→ TASK INSTRUCTIONS: In the notes on learning through building below, what other statement was written on Feynman's blackboard besides "What I cannot create, I do not understand"? Please answer with that statement.

→ TEXT SECTION:
Learning through building pedagogy
Starting point
There's a long tradition of learning by building --- from Papert's constructionism to modern project-based curricula. But AI tools are changing the dynamic. When you can generate working code instantly, what happens to the learning process?
Threads to pull
- Constructionism --- Seymour Papert's idea that learning happens best when you're constructing something shareable. How does this hold up when the construction is AI-assisted?
- Deliberate practice --- Ericsson's framework for skill acquisition. Building from scratch forces you through the uncomfortable parts. Does AI assistance let you skip the parts that matter most?
- Desirable difficulty --- Bjork's research on how making learning harder can make it stick better. Is the friction of manual implementation a feature, not a bug?
- Scaffolding vs. crutches --- when does AI help act as productive scaffolding and when does it become a crutch that prevents real understanding?
The Feynman anchor
"What I cannot create, I do not understand." --- chalked on Feynman's blackboard at Caltech, found there at his death (February 15, 1988). Note: it's "create" not "build," and the phrasing inverts the common misquote. A companion statement sat on the same board: "Know how to solve every problem that has been solved."

→ INPUT DATA:
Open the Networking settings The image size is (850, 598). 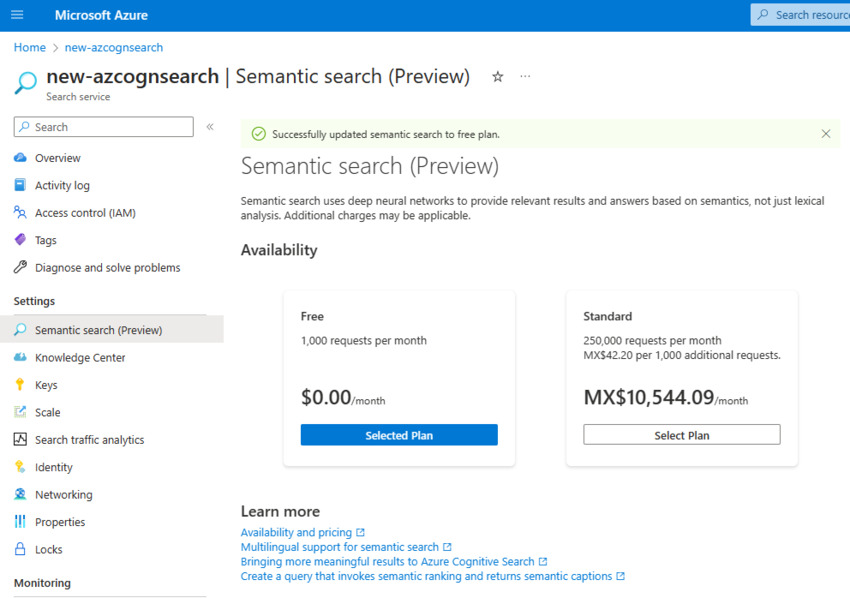coord(63,494)
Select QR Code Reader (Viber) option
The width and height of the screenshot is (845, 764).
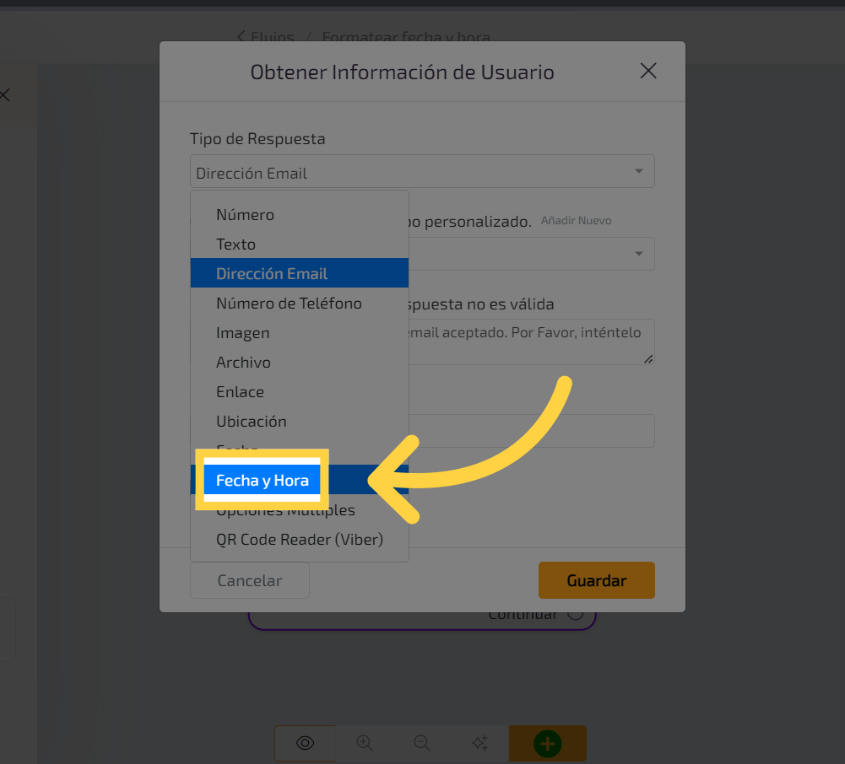pyautogui.click(x=299, y=540)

→ WORKED SOLUTION: "Know how to solve every problem that has been solved."